Virginia Magazine of History and Biography
Volume 113 / Number 4
William Mahone, the Lost Cause, and Civil War History
- Kevin M. Levin, pp. 378–412
This essay examines the postwar political career of Confederate Major General William Mahone. By 1883, Mahone had become one of the most controversial and divisive politicians in the country. As the organizer and leader of the Readjuster Party, Mahone led the most successful independent coalition of black and white Republicans and white Democrats. The legislative agenda of the Readjusters and Mahone's prominent role within the party and the U.S. Senate generated heated attacks in newspapers and more personal forms of communication.
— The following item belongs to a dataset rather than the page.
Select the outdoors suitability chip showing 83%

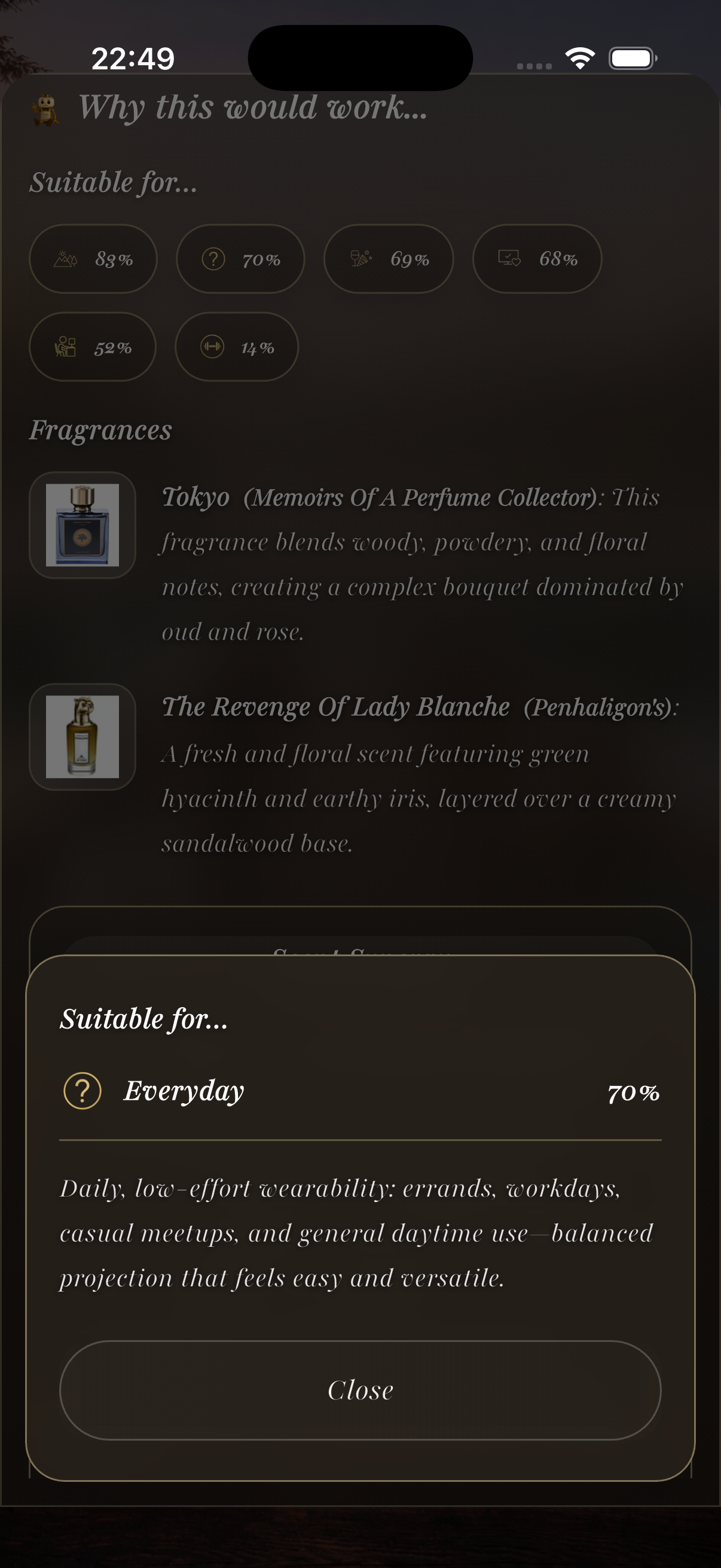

Similar to former Confederate general James Longstreet, Mahone incurred the wrath of a growing Lost Cause movement that in addition to rationalizing Confederate defeat sought to maintain Democratic Party solidarity by fostering white supremacy and states' rights. Such Lost Cause advocates as Jubal Early and others assumed an aggressive posture against ex-Confederates like Mahone who threatened the conservative social and political agenda. That Mahone was not an outsider, but a successful Confederate general had to be dealt with severely, and they did so by attacking his war record, including his leadership at the battle of the Crater. A close look at Mahone's postwar difficulties sheds light on the heated debates or "reputation war" surrounding the political limits to which the Confederate past could be utilized. Finally, it reminds us that James Longstreet was not the only target (perhaps not even the most important target) of the Lost Cause crowd's wrath.